--- start of DATASET ---

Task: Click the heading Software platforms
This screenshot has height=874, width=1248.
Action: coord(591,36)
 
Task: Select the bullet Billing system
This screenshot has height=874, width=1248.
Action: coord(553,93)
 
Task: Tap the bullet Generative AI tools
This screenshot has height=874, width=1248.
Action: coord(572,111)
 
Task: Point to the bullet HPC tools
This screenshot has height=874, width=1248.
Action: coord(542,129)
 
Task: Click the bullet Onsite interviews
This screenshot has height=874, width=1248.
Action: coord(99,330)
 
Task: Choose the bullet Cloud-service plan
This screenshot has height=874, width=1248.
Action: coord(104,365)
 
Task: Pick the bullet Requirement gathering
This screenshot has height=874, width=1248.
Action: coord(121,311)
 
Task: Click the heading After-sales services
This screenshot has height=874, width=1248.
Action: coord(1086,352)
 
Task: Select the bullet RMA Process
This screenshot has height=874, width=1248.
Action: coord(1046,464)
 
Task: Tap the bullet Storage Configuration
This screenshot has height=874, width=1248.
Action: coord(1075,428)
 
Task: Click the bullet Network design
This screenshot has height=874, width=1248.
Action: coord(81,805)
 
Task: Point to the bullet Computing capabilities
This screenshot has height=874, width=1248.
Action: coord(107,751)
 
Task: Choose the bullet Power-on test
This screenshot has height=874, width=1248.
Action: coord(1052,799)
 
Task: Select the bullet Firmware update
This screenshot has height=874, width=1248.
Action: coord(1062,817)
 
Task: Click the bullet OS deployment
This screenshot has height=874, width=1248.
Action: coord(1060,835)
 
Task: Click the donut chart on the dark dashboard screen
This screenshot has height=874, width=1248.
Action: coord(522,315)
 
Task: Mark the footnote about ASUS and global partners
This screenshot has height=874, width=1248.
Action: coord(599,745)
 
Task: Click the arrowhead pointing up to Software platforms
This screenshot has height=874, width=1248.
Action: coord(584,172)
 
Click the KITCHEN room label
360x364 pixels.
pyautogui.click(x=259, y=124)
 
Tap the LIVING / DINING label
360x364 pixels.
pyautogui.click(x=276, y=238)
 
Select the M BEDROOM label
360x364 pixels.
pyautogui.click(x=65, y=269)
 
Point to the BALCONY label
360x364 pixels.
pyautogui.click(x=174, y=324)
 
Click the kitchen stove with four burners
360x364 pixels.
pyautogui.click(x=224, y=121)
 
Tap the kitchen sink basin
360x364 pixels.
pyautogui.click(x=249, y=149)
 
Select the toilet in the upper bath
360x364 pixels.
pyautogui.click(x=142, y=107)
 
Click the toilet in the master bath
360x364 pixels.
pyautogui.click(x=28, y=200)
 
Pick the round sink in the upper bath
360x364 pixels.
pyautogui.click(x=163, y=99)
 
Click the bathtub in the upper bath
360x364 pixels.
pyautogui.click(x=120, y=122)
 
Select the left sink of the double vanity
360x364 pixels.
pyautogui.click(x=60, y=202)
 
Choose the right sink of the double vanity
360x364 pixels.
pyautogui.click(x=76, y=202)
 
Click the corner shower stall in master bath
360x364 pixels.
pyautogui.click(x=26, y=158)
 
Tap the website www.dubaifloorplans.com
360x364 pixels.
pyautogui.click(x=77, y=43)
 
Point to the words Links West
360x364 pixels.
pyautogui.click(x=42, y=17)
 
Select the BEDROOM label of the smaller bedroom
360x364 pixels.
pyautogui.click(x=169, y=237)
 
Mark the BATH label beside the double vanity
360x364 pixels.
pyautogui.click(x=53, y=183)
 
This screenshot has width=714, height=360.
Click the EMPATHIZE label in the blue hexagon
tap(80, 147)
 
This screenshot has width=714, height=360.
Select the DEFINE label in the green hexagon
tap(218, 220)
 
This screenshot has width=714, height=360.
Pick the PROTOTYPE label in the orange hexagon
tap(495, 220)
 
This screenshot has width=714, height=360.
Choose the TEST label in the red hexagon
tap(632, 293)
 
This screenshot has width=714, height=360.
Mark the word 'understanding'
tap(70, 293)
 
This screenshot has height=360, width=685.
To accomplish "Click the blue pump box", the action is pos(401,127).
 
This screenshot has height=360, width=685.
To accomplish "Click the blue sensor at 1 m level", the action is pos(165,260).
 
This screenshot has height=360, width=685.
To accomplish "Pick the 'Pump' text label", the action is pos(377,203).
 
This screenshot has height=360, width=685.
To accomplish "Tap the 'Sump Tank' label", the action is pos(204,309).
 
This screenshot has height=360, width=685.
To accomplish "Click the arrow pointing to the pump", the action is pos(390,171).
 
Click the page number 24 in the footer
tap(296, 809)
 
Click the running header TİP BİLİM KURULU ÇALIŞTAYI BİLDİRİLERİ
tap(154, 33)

--- end of DATASET ---
--- start of DATASET ---

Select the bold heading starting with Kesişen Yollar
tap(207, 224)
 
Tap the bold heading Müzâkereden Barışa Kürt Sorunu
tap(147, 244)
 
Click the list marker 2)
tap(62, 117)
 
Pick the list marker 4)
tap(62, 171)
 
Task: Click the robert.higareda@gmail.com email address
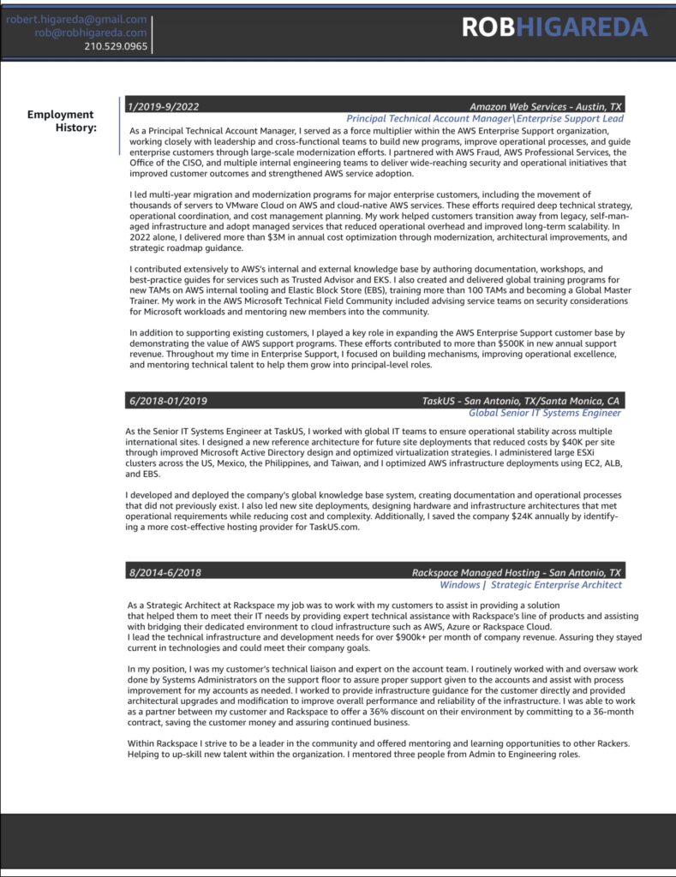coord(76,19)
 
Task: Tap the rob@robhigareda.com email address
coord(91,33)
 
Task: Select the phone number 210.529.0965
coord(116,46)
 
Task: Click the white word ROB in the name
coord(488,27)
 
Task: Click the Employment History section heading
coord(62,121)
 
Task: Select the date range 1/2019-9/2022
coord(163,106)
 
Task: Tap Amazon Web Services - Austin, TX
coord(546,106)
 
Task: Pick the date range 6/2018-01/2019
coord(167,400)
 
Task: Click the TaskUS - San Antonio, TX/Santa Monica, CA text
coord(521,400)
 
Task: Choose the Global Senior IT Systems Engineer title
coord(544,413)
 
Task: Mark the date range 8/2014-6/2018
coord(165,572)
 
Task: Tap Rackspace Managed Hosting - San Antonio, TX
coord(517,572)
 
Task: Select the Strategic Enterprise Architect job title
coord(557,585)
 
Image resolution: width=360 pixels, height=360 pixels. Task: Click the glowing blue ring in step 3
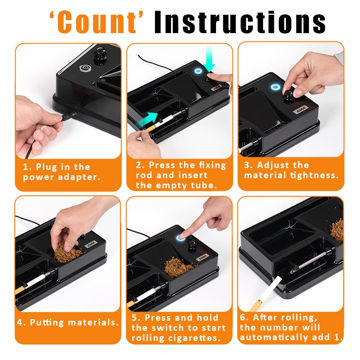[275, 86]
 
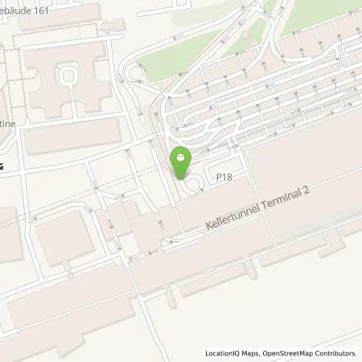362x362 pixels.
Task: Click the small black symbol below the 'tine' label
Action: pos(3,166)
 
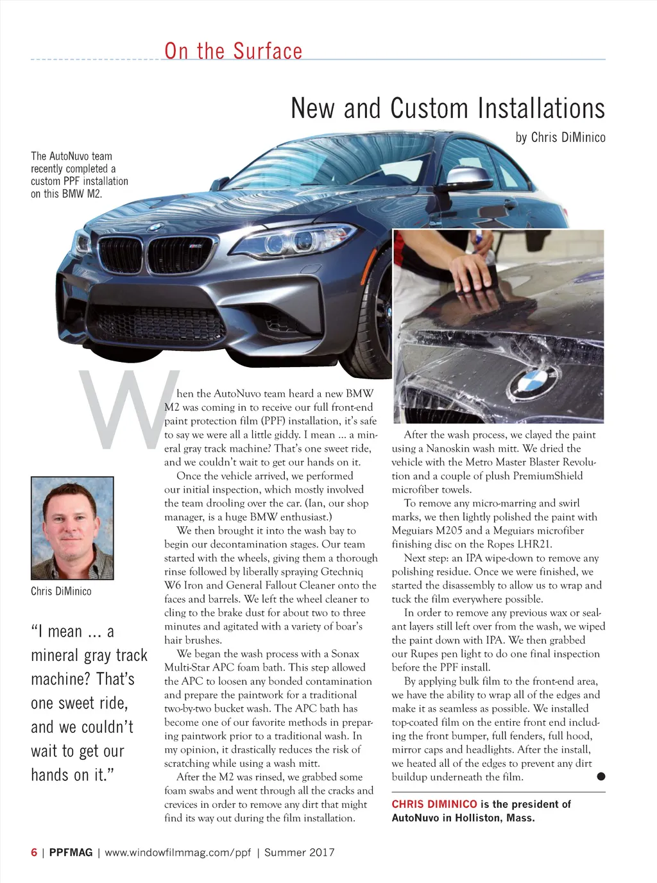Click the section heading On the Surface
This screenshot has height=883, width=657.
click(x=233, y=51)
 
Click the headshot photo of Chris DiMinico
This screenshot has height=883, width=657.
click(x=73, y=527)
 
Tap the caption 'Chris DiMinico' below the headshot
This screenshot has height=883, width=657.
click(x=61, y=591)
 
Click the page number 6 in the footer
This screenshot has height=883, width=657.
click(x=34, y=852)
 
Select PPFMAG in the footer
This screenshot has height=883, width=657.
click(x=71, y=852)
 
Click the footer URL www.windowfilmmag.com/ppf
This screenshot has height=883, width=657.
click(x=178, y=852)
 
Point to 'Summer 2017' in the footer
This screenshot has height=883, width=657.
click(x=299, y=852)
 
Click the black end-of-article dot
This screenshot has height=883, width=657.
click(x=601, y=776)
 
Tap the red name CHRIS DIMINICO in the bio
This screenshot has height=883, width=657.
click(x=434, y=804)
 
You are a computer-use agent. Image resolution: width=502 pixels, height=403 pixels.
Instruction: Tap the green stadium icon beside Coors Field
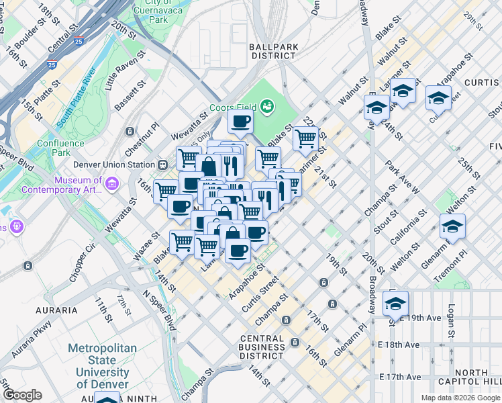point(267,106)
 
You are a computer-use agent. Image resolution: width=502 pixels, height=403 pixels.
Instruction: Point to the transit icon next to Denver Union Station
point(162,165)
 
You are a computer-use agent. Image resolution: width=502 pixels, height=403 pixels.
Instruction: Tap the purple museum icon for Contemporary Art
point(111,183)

--- end of DATASET ---

* BRIEF
Reproduce everything in the records above, from the line containing "Task: Click the white word ROB in the name" down to the line containing "click(x=34, y=852)", both of those lines included. Leave the pictures out of your answer.

* CORRECT OUTPUT
Task: Click the white word ROB in the name
coord(488,27)
 
Task: Click the Employment History section heading
coord(62,121)
 
Task: Select the date range 1/2019-9/2022
coord(163,106)
 
Task: Tap Amazon Web Services - Austin, TX
coord(546,106)
 
Task: Pick the date range 6/2018-01/2019
coord(167,400)
 
Task: Click the TaskUS - San Antonio, TX/Santa Monica, CA text
coord(521,400)
 
Task: Choose the Global Senior IT Systems Engineer title
coord(544,413)
 
Task: Mark the date range 8/2014-6/2018
coord(165,572)
 
Task: Tap Rackspace Managed Hosting - San Antonio, TX
coord(517,572)
 
Task: Select the Strategic Enterprise Architect job title
coord(557,585)
 
Image resolution: width=360 pixels, height=360 pixels. Task: Click the glowing blue ring in step 3
[275, 86]
 
362x362 pixels.
Task: Click the small black symbol below the 'tine' label
Action: pos(3,166)
 
Click the section heading On the Surface
This screenshot has height=883, width=657.
click(x=233, y=51)
 
Click the headshot photo of Chris DiMinico
This screenshot has height=883, width=657.
click(x=73, y=527)
 
Tap the caption 'Chris DiMinico' below the headshot
This screenshot has height=883, width=657.
click(x=61, y=591)
 
Click the page number 6 in the footer
This screenshot has height=883, width=657.
click(x=34, y=852)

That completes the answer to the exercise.